After fixing response times, our next step for this project is to integrate communication between both objects, so that the user can receive immediate feedback when they are stressed. This could be through visuals, such as lights or emojis, or it could extend into more haptic feelings, from vibrations to a temperature change via a heating pad.

The next step of development would constitute refining the design, so that the flex sensor and feather are within the stress ball, allowing the object to not be tethered to the backpack. The design could also be transferred to different objects beyond a stress ball, such as dolls, soft toys, or something as small as a keychain.



Dumbleton, Trevor. “Reduce Your Stress with Stress Balls.” Health Guidance, www.healthguidance.org/entry/4756/1/Reduce-Your-Stress-With-Stress-Balls.html.  Accessed 22 Nov. 2017.


Goldsmith, Barton. “Don’t Bury Your Feelings.” Psychology Today, 4 Nov. 2013, www.psychologytoday.com/blog/emotional-fitness/201311/dont-bury-your-feelings. Accessed 21 Nov. 2017.


Olivo, Erin. “How to Tell If You’re Stressed or Depressed.” Psychology Today, 8 Jan. 2016, www.psychologytoday.com/blog/wise-mind-living/201601/how-tell-if-you-re-stressed-or-depressed.
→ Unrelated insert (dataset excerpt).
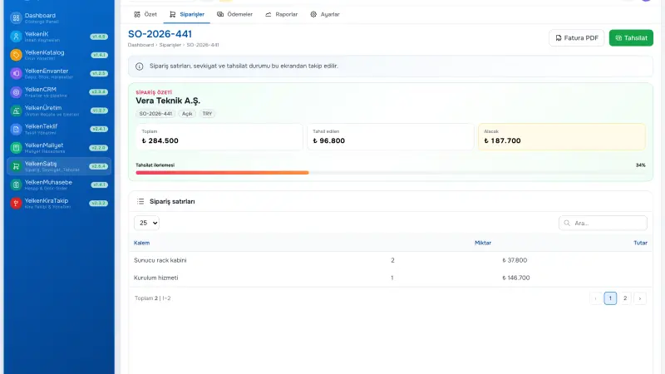
Task: Select the YelkenEnvanter module icon
Action: coord(16,73)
Accessed 23 Nov. 2017.


Popova, Maria. “Stress as Metaphor.” Brain Pickings, 19 Mar. 2013, www.brainpickings.org/2013/03/19/stress-as-metaphor/. Accessed 22 Nov. 2017.


Sashin, Daphne. “How Bobby Smith Learned to Talk at 9, and Other Autism Success Stories.” CNN, 29 Apr. 2014, www.cnn.com/2014/04/29/health/irpt-autism-communicating/index.html. Accessed 23 Nov. 2017.


“Stress Ball // Concept 2 // Less Quantified Self – More Qualified You.” Vimeo, uploaded by Simone Schramm, 2 Feb. 2016, vimeo.com/153951310. Accessed 20 Nov. 2017.